Recipe Testers' Reviews
OK, here’s the deal, even though it is slightly obnoxious peeling all those tomatoes, it's worth it! In the past when I’ve roasted whole cherry tomatoes with the skins on, I find that you run the risk of biting into one and having hot juices squirt all over your mouth, but with the peeled ones there just wasn’t the danger of that happening, they actually melt in your mouth! This tomato confit is delicious. I could have eaten a bowlful of just this for lunch. I halved the recipe because I only had one pint of tomatoes, and it took me about 25 minutes to score, blanch, and peel the suckers, so double your time if you do the full recipe. I do think the practice of scoring an “x” in the bottom of the tomato could be revised to just make one slit. The “x” effectively divides the tomato skin into 4 sections, therefore it took me four tries to peel the skin off. I am thinking if you make just one slit in the bottom of the tomato the skin would only be divided into 2 pieces, which would make it easier to slip the peel off half the tomato at a time, speeding up the process a bit. I didn’t have any more tomatoes to check this out with but I suspect it would work. I did not use an ice-bath to cool the tomatoes, they are so small, and in the hot water so briefly that cold-tap water did the job just fine. I made myself an avocado toast for lunch, and spooned the tomatoes and oil on top, it was divine! For dinner I used the rest of them up by slow-roasting a small fillet of salmon in the same au gratin dish in which I roasted the tomatoes. I slipped the piece of fish under the tomatoes and oil and covered it with parchment paper to steam or poach in the oil. Really, I can’t think of a better way to enliven previously frozen salmon in winter when fresh just isn’t available. I do recommend that you make sure to include one of the optional herbs listed. I used fresh thyme and it was lovely.
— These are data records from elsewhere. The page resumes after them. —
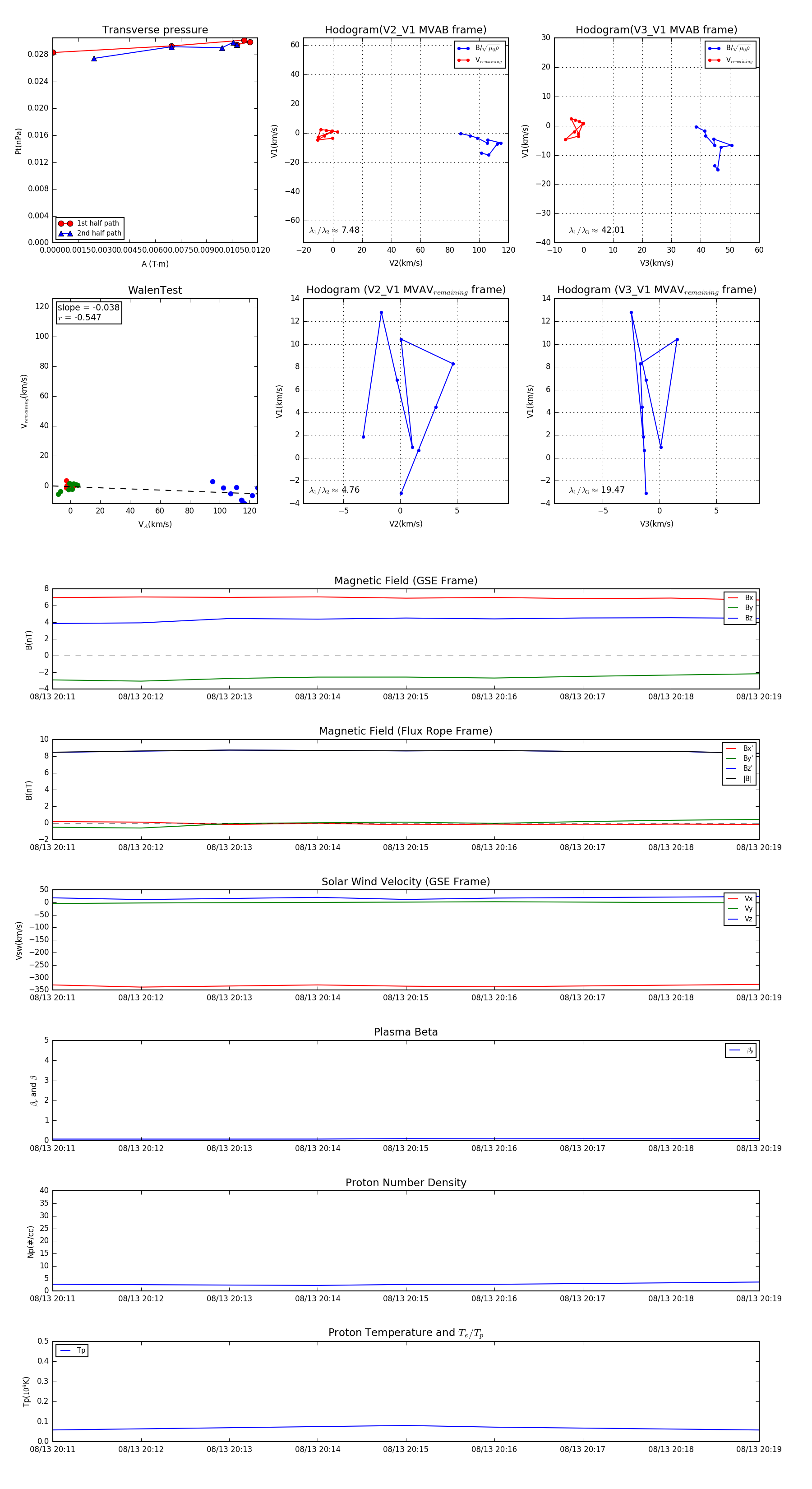Click the By' legend entry in Flux Rope Frame
Image resolution: width=812 pixels, height=1489 pixels.
(740, 758)
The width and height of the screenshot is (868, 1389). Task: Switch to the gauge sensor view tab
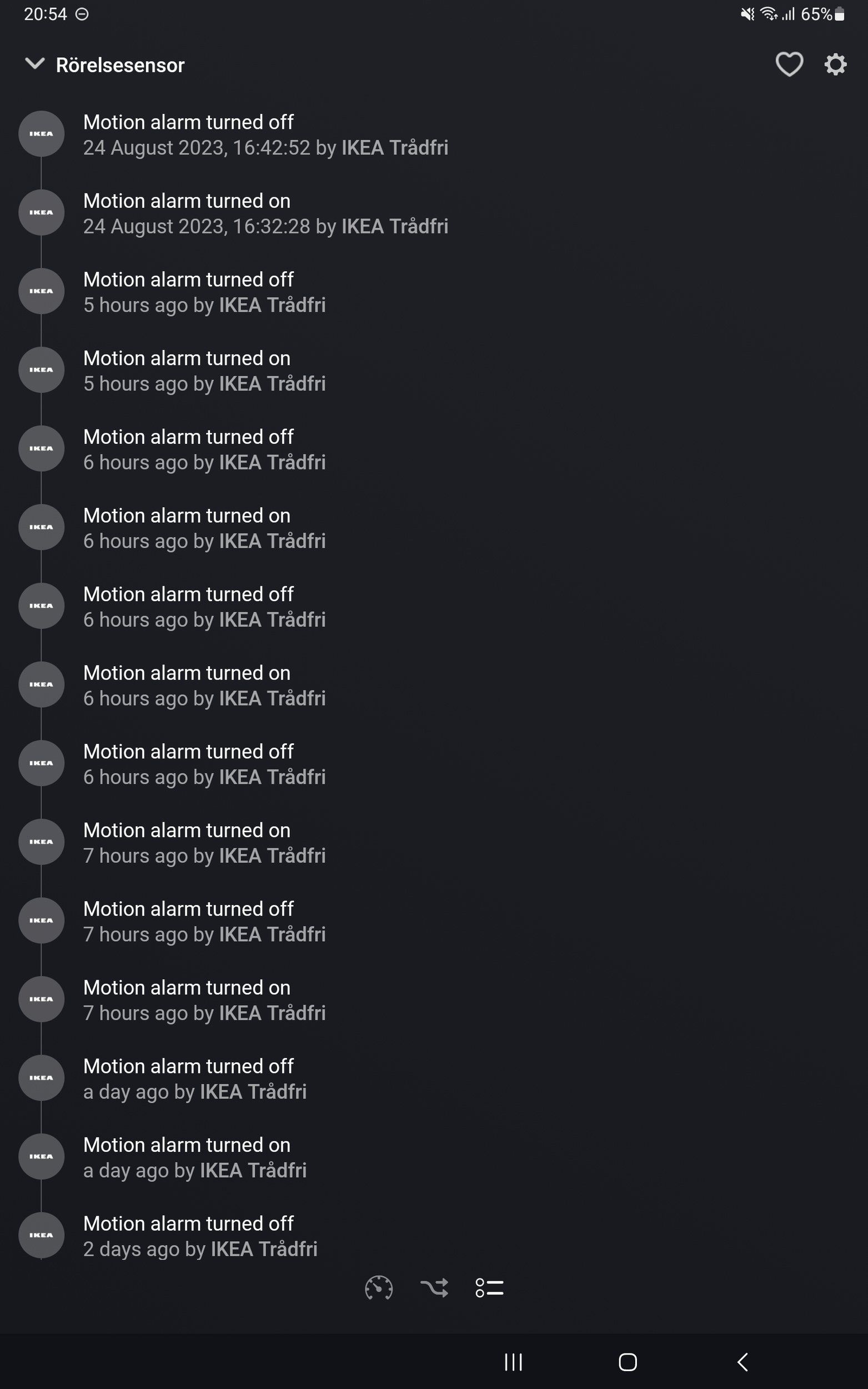pos(379,1288)
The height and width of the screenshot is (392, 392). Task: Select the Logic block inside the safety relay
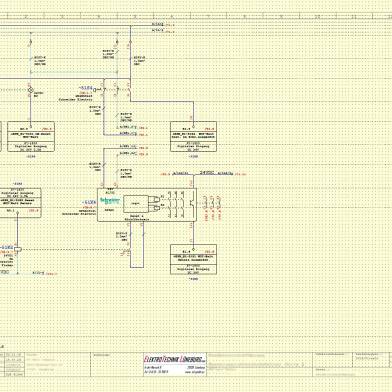[135, 204]
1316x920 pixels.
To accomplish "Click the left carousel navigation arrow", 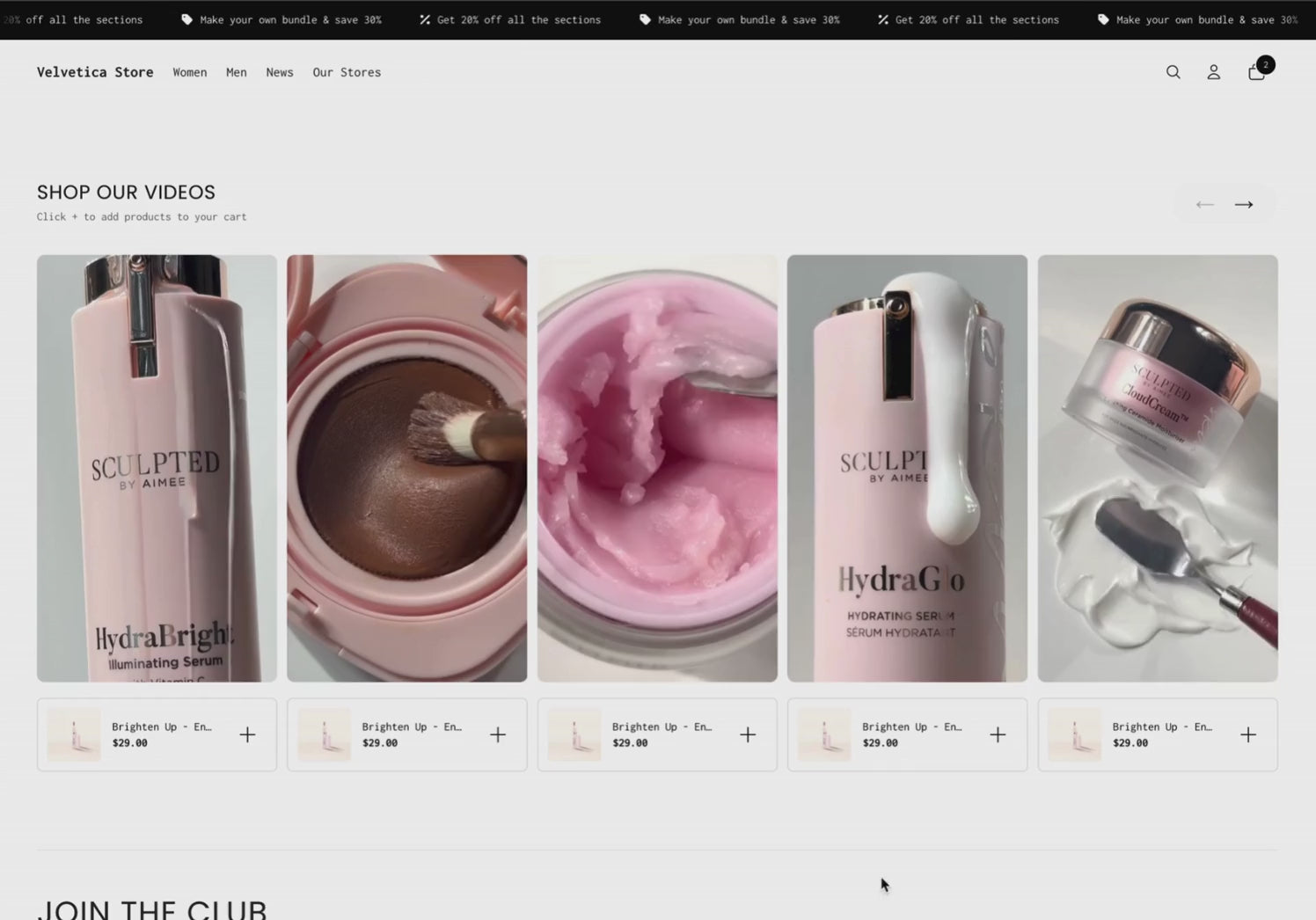I will tap(1204, 204).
Part of me wishes I'd had this recipe last summer when my CSA was giving me a weekly supply of the sweetest Sun Gold tomatoes I've ever tasted. Oh, they would have been good prepared this way, that is for sure. But another part of me wishes I'd never seen this recipe at all. Why? It's delicious, even with supermarket cherry tomatoes—that's the good news. But the bad news is that blanching and peeling cherry tomatoes is a royal pain, and it's not a step you can skip. The reward for your labor is a jar full of perfectly seasoned, tender orbs of tomato goodness. I used both the basil and the thyme, and both flavors came through in the oil and tomatoes, as did the garlic. Using just one herb would also be good, and using fresh oregano or marjoram might make a nice variation. My tomatoes fit into an 8-by-11-inch baking dish with room to spare and 2 cups olive oil was more than enough to cover them. If you optimize your pan size for the quantity of tomatoes, you could probably get by with 1/2 cup less olive oil. The cooking time and temperature worked perfectly to give me tomatoes that had intensified in flavor and absorbed the seasoning but still held their shape. I had some of the tomatoes over cheese and crackers. Then the next morning I spooned some onto my breakfast grits along with a drizzle of the flavorful oil. Scrumptious! You really get a two-fer with this recipe as the oil is very tasty and can be brushed on bruschetta or used to sauté vegetables. As good as this was with supermarket tomatoes, I'm making plans to revisit it with perfectly ripe Sun Golds.